Abstract

Global warming, climate change and crop extensification in marginal dryland areas are related to long dry season and waterdeficit. The water availability is an important factor in improving plant production. Application of drought tolerant rice cultivars is one of several options that might be used. Genetic engineering at the level of transcription factors is particularly promising strategy to develop drought tolerant rice varieties.

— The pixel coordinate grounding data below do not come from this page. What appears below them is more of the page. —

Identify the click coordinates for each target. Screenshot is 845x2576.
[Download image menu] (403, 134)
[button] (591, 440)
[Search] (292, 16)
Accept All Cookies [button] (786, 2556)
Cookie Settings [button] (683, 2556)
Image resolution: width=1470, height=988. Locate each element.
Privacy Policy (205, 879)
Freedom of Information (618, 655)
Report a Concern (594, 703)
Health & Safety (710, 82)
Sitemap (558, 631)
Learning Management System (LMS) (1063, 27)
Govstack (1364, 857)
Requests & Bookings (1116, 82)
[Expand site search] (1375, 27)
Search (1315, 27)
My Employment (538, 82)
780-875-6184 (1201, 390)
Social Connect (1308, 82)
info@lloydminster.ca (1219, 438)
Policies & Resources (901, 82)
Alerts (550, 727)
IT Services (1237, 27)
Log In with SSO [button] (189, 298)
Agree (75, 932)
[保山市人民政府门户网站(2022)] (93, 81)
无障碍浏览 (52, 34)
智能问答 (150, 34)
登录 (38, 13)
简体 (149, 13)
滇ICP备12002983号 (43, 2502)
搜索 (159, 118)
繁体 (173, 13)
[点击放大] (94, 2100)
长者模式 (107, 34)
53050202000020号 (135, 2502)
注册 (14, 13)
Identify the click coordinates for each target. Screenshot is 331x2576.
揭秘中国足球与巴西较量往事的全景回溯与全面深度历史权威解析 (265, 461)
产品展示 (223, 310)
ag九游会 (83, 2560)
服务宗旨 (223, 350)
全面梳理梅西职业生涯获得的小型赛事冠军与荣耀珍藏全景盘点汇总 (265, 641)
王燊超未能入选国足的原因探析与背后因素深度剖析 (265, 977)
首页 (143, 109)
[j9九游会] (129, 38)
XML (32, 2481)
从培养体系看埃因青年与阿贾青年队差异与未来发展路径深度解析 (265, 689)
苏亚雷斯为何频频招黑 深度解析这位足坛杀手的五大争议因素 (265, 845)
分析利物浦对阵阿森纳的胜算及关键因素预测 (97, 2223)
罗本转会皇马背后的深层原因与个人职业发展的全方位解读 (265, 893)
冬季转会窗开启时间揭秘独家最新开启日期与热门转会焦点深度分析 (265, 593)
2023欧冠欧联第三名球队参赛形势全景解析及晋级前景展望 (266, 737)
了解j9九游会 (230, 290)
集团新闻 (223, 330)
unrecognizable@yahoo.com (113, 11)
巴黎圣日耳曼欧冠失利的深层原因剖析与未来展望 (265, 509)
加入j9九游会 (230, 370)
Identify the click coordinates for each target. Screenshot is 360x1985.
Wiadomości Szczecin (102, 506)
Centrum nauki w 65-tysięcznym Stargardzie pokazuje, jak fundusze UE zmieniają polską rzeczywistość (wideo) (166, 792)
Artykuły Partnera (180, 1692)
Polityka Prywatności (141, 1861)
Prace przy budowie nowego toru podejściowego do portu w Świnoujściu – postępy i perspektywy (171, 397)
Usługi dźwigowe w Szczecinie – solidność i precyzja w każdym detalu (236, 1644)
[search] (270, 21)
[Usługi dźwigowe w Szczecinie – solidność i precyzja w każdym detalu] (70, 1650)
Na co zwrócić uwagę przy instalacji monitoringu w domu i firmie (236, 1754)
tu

Transcription factors regulate a wide range of target genes in which of them contribute to stress tolerance. HD Zip genes are transcription factor that potential in the adaptation of plants to some environment stresses including water deficit. HD-ZIP oshox4 (oryza sativa homeobox) gene controlled by 35S promotor is inserted into pCAMBIA 1300 vector with hpt (hygromycin) gene as a selectable marker. The aim of this research is to obtain transgenic rice plant from transformation with 35S-oshox4 plasmid, segregation analysis of marker gene (hpt) by PCR method at T0 and T1 generation, and hygromycin resistance analysis of seeds. Recombinant plasmid was transformed into rice genome of IRAT 112 and rojolele cultivars using Agrobacterium tumefaciens. The results showed thattransformation efficiency of IRAT 112 was 5.7-13.6% and 26-66,7% for rojolele. While regeneration efficiency for IRAT 112 is 4.7-43.7% and 23-44.1% for rojolele. The result of hygromycin resistance test at T1 seeds were obtained 14 lines cv. rojolele segregation Mendelian for hpt gene. The PCR analysis using specific primers for hpt gene at the parent (T0) from 14 lines showed that 7 lines contain the gene. At the second generation (T1), PCR analysis using hpt primers showed that 3 from 4 lines were followed Mendelian segregation pattern by the presence of specific band.Key words: HD-Zip oshox (oryza sativa homeobox), 35S-oshox4, hpt, Agrobacterium tumefaciens, PCR.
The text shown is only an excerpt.